Founded in 2016 by Michael T. Suffredini and Kam Ghaffarian, the company first flew a spaceflight in 2022: Axiom Mission 1, the first commercially crewed private spaceflight to the International Space Station. The company aims to own and operate the world's first commercial space station in 2025. The company's employees include former NASA Administrator Charles Bolden and astronauts Michael Lopez-Alegria and Brent W. Jett Jr.

The company sent its first commercial astronauts into orbit in 2022. It also plans human spaceflight for government-funded and commercial astronauts engaging in in-space research, in-space manufacturing, and space exploration.

History 

Axiom Space CEO Michael T. Suffredini was previously the program manager for the International Space Station from 2005 to 2015. After retiring from NASA, Suffredini and Kam Ghaffarian started Axiom Space to target the emerging commercial spaceflight market. Ghaffarian is an engineer and entrepreneur who sold his company, Stinger Ghaffarian Technologies, Inc., a large NASA contractor, to KBR in 2018.

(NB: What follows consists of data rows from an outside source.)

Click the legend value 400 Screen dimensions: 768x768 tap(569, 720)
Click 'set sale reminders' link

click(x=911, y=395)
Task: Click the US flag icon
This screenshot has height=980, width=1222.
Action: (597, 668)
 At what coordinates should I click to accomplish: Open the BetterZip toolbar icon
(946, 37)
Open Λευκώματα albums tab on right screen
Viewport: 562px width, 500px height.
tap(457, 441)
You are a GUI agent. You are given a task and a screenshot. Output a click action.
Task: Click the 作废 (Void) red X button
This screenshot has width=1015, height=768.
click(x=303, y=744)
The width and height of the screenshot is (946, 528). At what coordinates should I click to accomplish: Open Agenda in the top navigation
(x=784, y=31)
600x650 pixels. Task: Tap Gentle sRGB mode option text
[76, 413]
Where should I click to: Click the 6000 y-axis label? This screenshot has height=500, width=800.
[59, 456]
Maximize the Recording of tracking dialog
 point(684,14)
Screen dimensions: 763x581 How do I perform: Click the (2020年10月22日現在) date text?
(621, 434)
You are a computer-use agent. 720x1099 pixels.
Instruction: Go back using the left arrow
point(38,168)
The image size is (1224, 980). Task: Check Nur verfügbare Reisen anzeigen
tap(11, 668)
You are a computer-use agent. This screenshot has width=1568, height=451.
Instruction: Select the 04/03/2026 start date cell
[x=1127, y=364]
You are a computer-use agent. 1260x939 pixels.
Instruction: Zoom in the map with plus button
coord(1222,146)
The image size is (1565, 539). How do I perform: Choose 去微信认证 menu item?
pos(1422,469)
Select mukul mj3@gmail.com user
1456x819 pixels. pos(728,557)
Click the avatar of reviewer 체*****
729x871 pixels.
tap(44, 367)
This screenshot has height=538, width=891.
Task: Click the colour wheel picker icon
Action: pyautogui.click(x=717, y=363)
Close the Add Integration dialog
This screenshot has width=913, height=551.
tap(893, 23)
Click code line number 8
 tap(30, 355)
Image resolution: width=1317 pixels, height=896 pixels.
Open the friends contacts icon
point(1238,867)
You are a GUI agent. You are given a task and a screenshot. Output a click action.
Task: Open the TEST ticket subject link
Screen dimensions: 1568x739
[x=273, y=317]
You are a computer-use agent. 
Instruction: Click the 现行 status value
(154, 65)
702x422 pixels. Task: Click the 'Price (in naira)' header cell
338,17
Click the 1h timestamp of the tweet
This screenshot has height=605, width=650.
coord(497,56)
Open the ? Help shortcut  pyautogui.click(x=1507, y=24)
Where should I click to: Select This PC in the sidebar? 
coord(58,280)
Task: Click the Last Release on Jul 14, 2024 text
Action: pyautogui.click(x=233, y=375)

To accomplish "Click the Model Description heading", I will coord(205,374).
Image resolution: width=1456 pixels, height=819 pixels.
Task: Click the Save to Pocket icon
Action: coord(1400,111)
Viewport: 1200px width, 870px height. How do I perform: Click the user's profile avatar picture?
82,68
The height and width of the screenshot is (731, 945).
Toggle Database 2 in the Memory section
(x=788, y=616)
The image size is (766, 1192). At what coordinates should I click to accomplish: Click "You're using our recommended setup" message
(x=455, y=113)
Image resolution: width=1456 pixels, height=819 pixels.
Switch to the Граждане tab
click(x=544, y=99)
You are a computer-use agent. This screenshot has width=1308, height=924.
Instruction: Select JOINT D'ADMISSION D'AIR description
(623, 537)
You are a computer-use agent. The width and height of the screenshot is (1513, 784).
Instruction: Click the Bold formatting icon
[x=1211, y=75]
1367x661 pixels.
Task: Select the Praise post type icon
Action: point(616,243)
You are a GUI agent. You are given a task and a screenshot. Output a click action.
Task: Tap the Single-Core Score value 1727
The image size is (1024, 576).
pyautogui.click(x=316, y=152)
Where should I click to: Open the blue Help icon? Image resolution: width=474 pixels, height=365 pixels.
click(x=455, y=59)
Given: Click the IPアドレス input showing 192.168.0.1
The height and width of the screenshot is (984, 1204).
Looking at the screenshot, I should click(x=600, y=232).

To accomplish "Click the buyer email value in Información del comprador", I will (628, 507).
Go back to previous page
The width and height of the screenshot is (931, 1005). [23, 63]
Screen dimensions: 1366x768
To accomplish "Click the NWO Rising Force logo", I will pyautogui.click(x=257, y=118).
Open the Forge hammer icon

The company was selected by NASA to provide the first commercial destination module on the International Space Station. Axiom Space also announced in March 2020 a contract with SpaceX to fly commercial astronauts to the International Space Station via Falcon 9 and Crew Dragon scheduled for March 2022; launch took place 8 April 2022 and crew returned on 25 April.

The company had 110 employees as of February 2021, with offices located in Houston and Los Angeles.

NASA contract for ISS modules 

In 2020, as part of the broader Next Space Technologies for Exploration Partnerships (NextSTEP) cislunar initiative, NASA awarded Axiom a US$140 million contract to provide at least one habitable spacecraft to attach to the International Space Station. Axiom Space was the only selected proposal from the solicitation process due in 2019. Bigelow Aerospace did not submit a proposal and has subsequently ceased operations.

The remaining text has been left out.